--- Текст ---
#####

В этом рассказе уже отзвуки легенды. Люди, бесконечно уважавшие этого человека, его идеи и его труд, начинают поэтизировать все детали устоявшегося быта Ламбарене и облик самого доктора: его галстук-«бабочку», который он прикалывает в особо официальных случаях, его пеликанов, его антилоп, мартышек, ламбаренские праздники и проповеди, его шутки, его любимые рассказы. Потом в погоне за «человеческими черточками», за «хьюмэн тач», все эти детали обстановки, одежды и поведения брали на вооружение газетные репортеры, возносили, разносили... А потом новое поколение репортеров с завистью писало, что все это шедевр саморекламы и все это игра в свой стиль. Доктор, не решавшийся гнать репортеров, был так же мало ответственен за шумиху, как, скажем, Альберт Эйнштейн за мучившую его популярность.
А Швейцеру действительно не нужна была новая шляпа. Он действительно ездил третьим классом по железной дороге «только оттого, что не было четвертого». Он с присущей ему вспыльчивостью выбранил повара, когда тот подал к столу вино, потому что многие люди посылали в Ламбарене свои трудовые деньги, и тратить их надо было только на самое необходимое. Он никогда не был аскетом, но не видел проку ни в моде, ни в погоне за удобствами, все больше заполнявшей в послевоенные годы жизнь американца и европейца, ни в «искуплении мира вещами».
Война давно кончилась, а доктор Швейцер никак не мог выбраться в Европу. То голод грозил костлявой кистью схватить за горло его изможденных пациентов. То больница переживала нехватку персонала. То затевалось новое строительство.

#####

Сохранённые записи данных:
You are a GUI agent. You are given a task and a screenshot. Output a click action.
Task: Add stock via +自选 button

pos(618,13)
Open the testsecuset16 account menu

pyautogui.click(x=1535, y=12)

#####

--- Формулировка задания ---
Отредактируйте текст о докторе Швейцере: приведите заново всё от слов «В этом рассказе» и до слов «мучившую его популярность.», заменив «пеликанов» на «попугаев».

--- Ответ к заданию ---
В этом рассказе уже отзвуки легенды. Люди, бесконечно уважавшие этого человека, его идеи и его труд, начинают поэтизировать все детали устоявшегося быта Ламбарене и облик самого доктора: его галстук-«бабочку», который он прикалывает в особо официальных случаях, его попугаев, его антилоп, мартышек, ламбаренские праздники и проповеди, его шутки, его любимые рассказы. Потом в погоне за «человеческими черточками», за «хьюмэн тач», все эти детали обстановки, одежды и поведения брали на вооружение газетные репортеры, возносили, разносили... А потом новое поколение репортеров с завистью писало, что все это шедевр саморекламы и все это игра в свой стиль. Доктор, не решавшийся гнать репортеров, был так же мало ответственен за шумиху, как, скажем, Альберт Эйнштейн за мучившую его популярность.